▶ [Given passage]

Cydniey Buffers (cydniey) wrote,
Cydniey Buffers
cydniey

catharsis

i made the decision today. and i finally told doc. it's time to walk away from this while he is still young. i'm not going to get what i want out of this relationship, and i can't handle any more pretending/trying.

this leaves me with the ultimate choice. staying in a loveless marriage that is going downhill, or give up my worldly possessions and pets and finding a long term group home that i can just trade my SSI check for room/board.

the only places on the web are resort type places for the rich to go and get away from it all. that's not what i'm talking about. and i know it. i'm talking about spending the next thirty some years living with crazy strangers in a stranger's home with no money or freedom or possessions. giving up my art entirely. maybe being able to keep some of my notebooks and keep writing.

so when i see my doctor in two weeks, i will ask him to come up with some recommendations. if i have to, i will go stay in the hospital long enough to hook up with a social worker.

i should be able to get food stamps once doc and i are divorced. so i can contribute that to wherever i end up living.

i just don't know what i'm going to do with all of the animals. and i have to get my paperwork from SSI changed over to another guardian, presumably the owner of the group home i'll be living in.

▶ [Study material]
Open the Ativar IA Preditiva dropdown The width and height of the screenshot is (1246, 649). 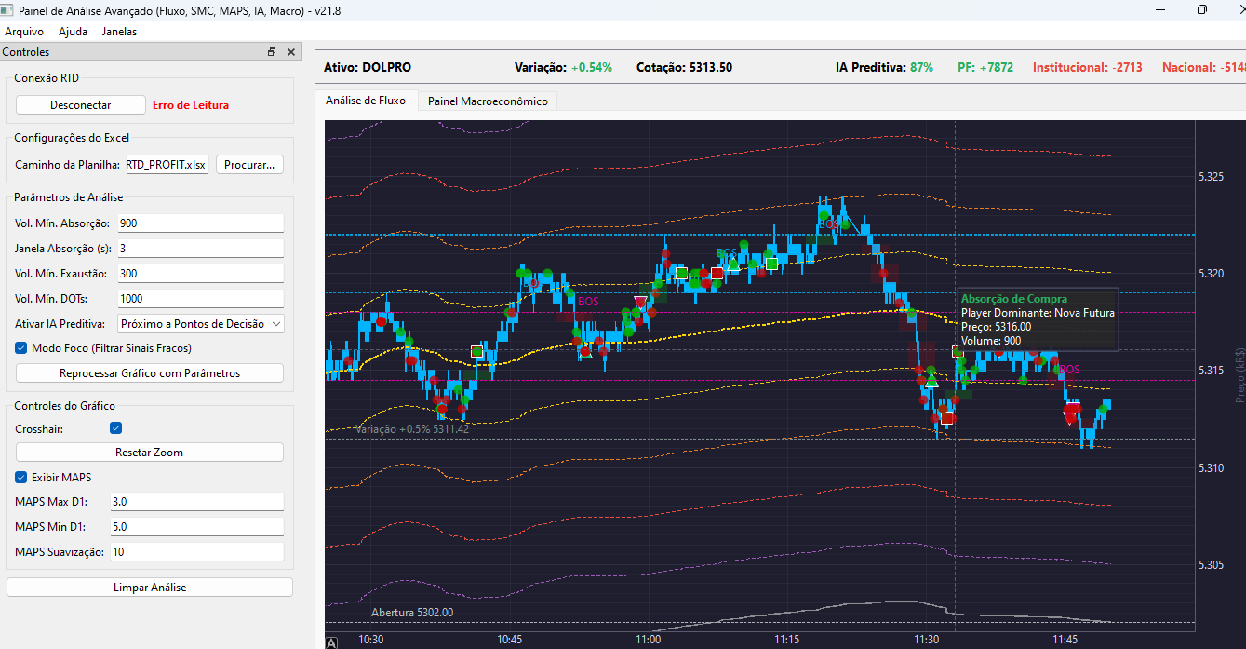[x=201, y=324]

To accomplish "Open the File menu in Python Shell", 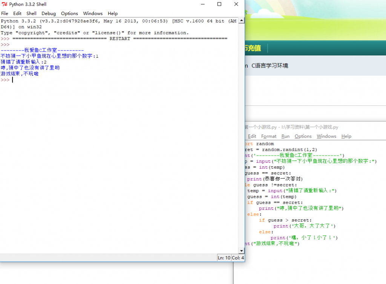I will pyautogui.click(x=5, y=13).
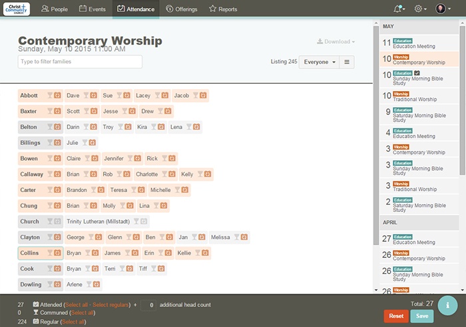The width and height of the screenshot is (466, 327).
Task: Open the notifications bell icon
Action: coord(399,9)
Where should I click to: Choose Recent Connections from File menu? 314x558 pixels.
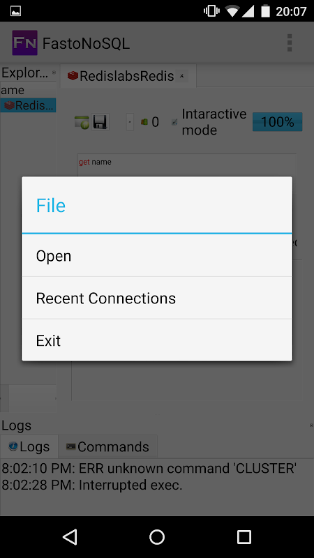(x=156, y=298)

▶ [Work task A] In the journal entry titled "catharsis," what would the writer trade at a group home to cover room and board?
▶ [Work task B] Carry on writing the journal entry titled "catharsis" past its final line.

▶ [Answer section A] The writer's SSI check.

▶ [Answer section B]
thanks to the bedbugs, everything cloth i own is garbage, so no problem getting rid of my stuffed animals and tigger collection and vintage clothes. it's just stuff, right. my art supplies i can sell off on ebay and give the cash to doc to finish out my rent for the lease here. though it may take until the end of the lease to get the paperwork sorted out. doc can keep all of my electronics, and whatever books and trinkets he wants. the rest gets thrown away. i don't even have any friends to give it away to.

this is by far and away the most terrifying thing i have ever had to do. but it has to be done before this goes any further. i'm sick and bloody tired of waiting around for the people who are supposed to love me to actually love me. i just want to be alone.

in a semi-related note, i am committing Twitter-cide. Making my account inactive. Signing in as Circus Catimus and not reading, just posting as the animals for as long as i have them for. my last hurrah. i guess i should work on the photo book and see if maybe that can sell (HA!) and get me the money i'm going to need for doc.